Key Stage Four/GCSE (Y10-Y11)
Most children embark on a two-year GCSE course (in some schools pupils sit some GCSEs at the end of Y10). Children are usually encouraged to take a broad base of subjects including: English (usually language and literature); maths; science (biology, chemistry, physics - a combination of one, two or all three in a guise of awards: single, dual etc); a modern foreign language (no longer compulsory) - most schools offer French and often a choice of German, or Spanish but always check with a school first; a design technology subject; humanities (history Geography, RE), and the Arts (visual and performing). Often business/vocationally orientated subjects such as business studies, economics, media studies, and ICT are offered. Social sciences: psychology, sociology are popular in some schools as are Latin, Greek and Classical studies. Virtually all GCSE's have a compulsory coursework element worth between 20% and 100% of the marks (some independent schools have opted to follow the IGCSE courses in some subjects as there isn't a coursework element). Non-GCSE courses such as PE (which is offered at GCSE), games and Personal Social Health Education (PSHE) or similar, plus citizenship continue to be followed.

Children usually make their GCSE - option choices in Y9 following extensive consultation with the school, their parents and teachers. At this stage the proposed level of study will be discussed. Most subjects offer two tiers of entry, foundation and higher. Foundation level study is aimed at grades C-G and Higher Grades A*-D. Most schools and colleges will expect a student to have achieved at least a grade B in any subject to be studied at A level.

IGCSE
The International GCSE (IGCSE) is becoming an increasingly popular option in independent schools. The IGCSE offers more rigour and depth, than GCSE enabling the more able to be stretched while still meeting the needs of others. IGCSE can be awarded without coursework ie by 100% examination although coursework options exist.

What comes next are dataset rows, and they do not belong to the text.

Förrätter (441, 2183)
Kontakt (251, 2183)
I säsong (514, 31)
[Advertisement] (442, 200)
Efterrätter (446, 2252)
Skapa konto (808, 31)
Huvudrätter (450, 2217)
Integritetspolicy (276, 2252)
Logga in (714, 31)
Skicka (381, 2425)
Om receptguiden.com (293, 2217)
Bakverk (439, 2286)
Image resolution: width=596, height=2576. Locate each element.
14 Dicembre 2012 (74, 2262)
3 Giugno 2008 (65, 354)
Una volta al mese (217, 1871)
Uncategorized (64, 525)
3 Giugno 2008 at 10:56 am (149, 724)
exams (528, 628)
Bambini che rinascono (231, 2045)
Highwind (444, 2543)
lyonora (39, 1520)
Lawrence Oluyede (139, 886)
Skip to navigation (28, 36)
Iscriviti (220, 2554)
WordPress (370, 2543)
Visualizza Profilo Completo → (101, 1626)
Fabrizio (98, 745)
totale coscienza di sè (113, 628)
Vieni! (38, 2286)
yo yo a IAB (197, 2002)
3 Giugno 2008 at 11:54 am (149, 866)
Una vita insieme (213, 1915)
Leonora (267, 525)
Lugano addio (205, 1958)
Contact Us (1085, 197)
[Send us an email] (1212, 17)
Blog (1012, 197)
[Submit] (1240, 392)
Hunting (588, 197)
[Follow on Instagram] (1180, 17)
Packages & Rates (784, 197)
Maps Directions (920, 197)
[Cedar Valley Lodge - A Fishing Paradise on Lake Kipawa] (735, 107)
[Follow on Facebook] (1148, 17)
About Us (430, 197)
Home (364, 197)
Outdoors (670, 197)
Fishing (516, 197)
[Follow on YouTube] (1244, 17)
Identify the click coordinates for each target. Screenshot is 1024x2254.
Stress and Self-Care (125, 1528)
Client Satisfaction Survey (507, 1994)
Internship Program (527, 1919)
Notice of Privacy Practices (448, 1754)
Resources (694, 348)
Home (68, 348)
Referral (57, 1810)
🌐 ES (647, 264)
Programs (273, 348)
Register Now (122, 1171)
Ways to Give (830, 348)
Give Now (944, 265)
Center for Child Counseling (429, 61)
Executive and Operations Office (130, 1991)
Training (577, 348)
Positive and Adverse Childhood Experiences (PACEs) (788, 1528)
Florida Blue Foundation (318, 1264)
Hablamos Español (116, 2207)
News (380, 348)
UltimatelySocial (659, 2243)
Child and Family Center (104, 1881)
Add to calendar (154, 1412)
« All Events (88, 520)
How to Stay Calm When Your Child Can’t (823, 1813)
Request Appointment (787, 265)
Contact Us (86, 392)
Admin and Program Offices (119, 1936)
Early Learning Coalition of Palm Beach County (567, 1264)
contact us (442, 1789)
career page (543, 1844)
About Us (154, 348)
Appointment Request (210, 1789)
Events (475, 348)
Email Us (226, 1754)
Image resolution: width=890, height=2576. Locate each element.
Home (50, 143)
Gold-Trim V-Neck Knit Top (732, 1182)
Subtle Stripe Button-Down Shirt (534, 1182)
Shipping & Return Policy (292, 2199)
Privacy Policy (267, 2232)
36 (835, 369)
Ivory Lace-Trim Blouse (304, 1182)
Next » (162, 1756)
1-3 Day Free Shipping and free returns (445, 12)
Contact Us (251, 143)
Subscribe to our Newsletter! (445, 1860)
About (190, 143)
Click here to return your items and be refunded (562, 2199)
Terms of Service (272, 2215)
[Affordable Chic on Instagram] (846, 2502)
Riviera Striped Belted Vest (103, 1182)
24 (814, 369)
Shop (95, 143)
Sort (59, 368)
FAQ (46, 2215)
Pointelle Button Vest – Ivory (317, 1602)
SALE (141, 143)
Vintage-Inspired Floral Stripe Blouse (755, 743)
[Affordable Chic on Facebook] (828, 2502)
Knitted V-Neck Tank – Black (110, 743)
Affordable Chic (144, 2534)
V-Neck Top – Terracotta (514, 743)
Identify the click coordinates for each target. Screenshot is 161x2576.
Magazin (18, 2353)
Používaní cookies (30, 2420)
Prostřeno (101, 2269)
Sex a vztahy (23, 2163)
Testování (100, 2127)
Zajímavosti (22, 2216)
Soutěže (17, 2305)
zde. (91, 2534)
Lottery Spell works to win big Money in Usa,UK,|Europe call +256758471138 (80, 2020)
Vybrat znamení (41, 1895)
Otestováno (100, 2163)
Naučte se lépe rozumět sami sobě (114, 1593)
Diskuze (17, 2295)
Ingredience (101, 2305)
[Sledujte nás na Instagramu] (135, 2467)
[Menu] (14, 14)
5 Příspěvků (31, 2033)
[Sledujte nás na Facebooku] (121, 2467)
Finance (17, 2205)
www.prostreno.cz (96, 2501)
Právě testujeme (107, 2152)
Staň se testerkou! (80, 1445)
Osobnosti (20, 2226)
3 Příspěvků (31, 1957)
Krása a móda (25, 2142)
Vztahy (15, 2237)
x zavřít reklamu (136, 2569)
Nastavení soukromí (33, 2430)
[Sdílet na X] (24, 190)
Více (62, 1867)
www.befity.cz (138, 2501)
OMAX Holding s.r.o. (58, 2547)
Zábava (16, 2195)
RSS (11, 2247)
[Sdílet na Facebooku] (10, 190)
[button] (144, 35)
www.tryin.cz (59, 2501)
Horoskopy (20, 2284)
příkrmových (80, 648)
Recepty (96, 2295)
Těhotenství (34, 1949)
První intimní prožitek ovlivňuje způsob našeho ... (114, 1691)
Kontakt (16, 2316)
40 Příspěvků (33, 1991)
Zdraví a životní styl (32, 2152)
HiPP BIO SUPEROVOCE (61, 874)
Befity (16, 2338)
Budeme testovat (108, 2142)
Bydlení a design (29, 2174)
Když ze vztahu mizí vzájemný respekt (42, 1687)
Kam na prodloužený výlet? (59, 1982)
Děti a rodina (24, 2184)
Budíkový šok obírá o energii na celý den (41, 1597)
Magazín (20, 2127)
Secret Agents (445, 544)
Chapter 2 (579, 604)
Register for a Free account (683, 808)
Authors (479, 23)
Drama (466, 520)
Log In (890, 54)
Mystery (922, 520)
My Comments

Exams are graded in the same way as GCSEs: Foundation targets grades C-G and Higher grades A*-D. Many people consider the IGCSE to be more akin to the old style O level than GCSE. For example maths IGCSE has a strong emphasis on algebra and introduces calculus, in preparation for A level maths.

Further Study

A levels
All A levels are now unitised rather than based on a final exam. An A level course usually consists of a mix of AS awards taken at the end of the first year of A level study and A2 courses in the second year. Students can choose when to cash in their awards.

Advanced Subsidiary (AS) Award
Still a separate qualification that can be taken in the first year of A levels but a recent change means that they will no longer count towards your final A level grade. Students often take these as an additional subject if they are uncertain about A level choices as they can be dropped at the end of year 12.

A2
This is the second year of A level study. Success at A2 should enable a student to matriculate for university study.

IB
A levels are often criticised for not offering a broad base of study post 16. Some schools offer the IB as an alternative to A levels. A few schools (in the independent sector) offer only the IB. A handful of schools in the UK, usually those offering an American style curriculum offer IB from a younger age. The International Baccalaureate also known as International Baccalaureate Diploma Programme (IBDP) is for students aged 16 – 18; IBMYP, the middle years programme of the International Baccalaureate is for children aged 11-16 and IBPYP is the Primary years programme of the International Baccalaureate - for children aged 3 to 11. A recent addition is the IBCP, the International Baccalaureat Careers Programme, offered by a small number of schools as an alternative to the IB Diploma.

The Scottish System

Scotland has its own curriculum, examinations and examining body.

The 5-14 Curriculum and Assessment
There are (non-statutory) guidelines relating to the content and assessment of the primary and S1 and S2 curriculum (prior to standard grade study). This is similar to the English National curriculum although the assessment regime is different. The 5-14 guidelines cover: environmental studies, expressive arts, language, mathematics, and religious and moral education.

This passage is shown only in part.